The transition helped, but it wasn’t enough to solve Jeryl’s weight issues, and four weeks after Jeryl was born, the Teters received the results of the blood test taken at the time of his birth.

“The results raised a red flag,” Duncan said, “and we had to take Jeryl to Charleston for a Sweat Test.”

Sweat tests measure the concentration of salt in a person’s sweat and is the most reliable way to diagnose CF in a patient.

Typically, when CF patients sweat, they produce more salt in their sweat and run a greater risk of becoming dehydrated more quickly than the average person. Because of this, CF patients have to be monitored more closely.

“The results of the blood test showed both Amber and Corey carried the mutated genes for CF,” Duncan said, “but the sweat test was done for absolute confirmation. We learned that Amber was a carrier of the mutated gene during her pregnancy, but it’s common for people to be carriers.

“It’s just when two carriers of the mutated genes come together that the chances of passing along the gene increase. Typically, carriers only have a one in four chance of actually passing it along. I won’t say that Jeryl was unlucky, but he was the one in four chance.”

Since receiving Jeryl’s diagonsis, the Teters and the Duncans have adjusted to caring for a child with CF.

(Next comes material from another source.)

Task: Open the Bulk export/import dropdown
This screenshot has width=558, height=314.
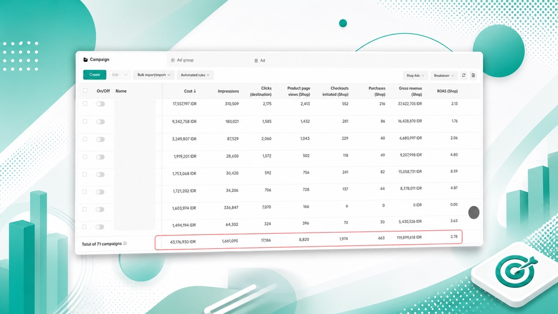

Every day, twice a day, an inflatable vest is placed on Jeryl, and he undergoes a 30-minute treatment. The vest vibrates at a high frequency, which helps to break down, loosen and thin the mucus inside of his chest.

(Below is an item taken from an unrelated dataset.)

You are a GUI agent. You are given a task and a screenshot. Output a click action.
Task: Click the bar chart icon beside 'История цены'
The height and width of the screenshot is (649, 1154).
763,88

He receives two to three breathing treatments a day to help keep the mucus loose and his airways open, as well. With his breathing treatments, Jeryl is given Albuteral to relax the muscles in his airway and increase airflow to his lungs; Pulmozyme to loosen and thin the mucus; and a third medication to keep his lungs moist.

Jeryl also takes pancreatic enzymes orally before every meal.

According to the Cystic Fibrosis Foundation, the pancreas produces a thick mucus that prohibits the release of enzymes needed for digestion. By taking the enzymes orally, Jeryl’s body is given the help it needs to break down food and absorb nutrients.

“Despite his diagnosis and the treatments, Jeryl’s happy,” Duncan said, “and he’s a healthy, outgoing baby. We hope to keep him that way.”

When asked what it was like to hear the news, Duncan said that, as a grandmother, it was heartbreaking.

In general, CF is a name that’s heard on occasion– most often spoken in passing on a television show, such as Grey’s Anatomy – but few actually know what the disorder, itself, is.

According to the Cystic Fibrosis Foundation, there are 30,000 confirmed cases of CF in the United States and only 70,000 in the entire world.

“It’s very rare,” Duncan added, “but it does happen. A lot of people just don’t realize they have it until they get older. They can go through life thinking that their trouble breathing is a result of asthma, or that the child who’s not gaining weight is a picky eater – maybe they have a high metabolism. Unless someone knows it’s an issue, they won’t know what symptoms to look for.”

To help raise CF awareness and to “ride for a cure,” the family has organized a poker run for Saturday, May 14. The run will begin at 11 a.m. at the Marlinton Mini Park, and participants will follow a route that showcases Pocahontas County and neighboring Virginia counties before ending at Stillwell Park with a cookout at 5 p.m. The cost is $20 per rider, and $10 per passenger. Rain date is scheduled for the following day – Sunday, May 15.

“We want to try to help find a cure,” Duncan said, “and we want him to be able to live a long and healthy life. We’re just hoping we can do something to help.”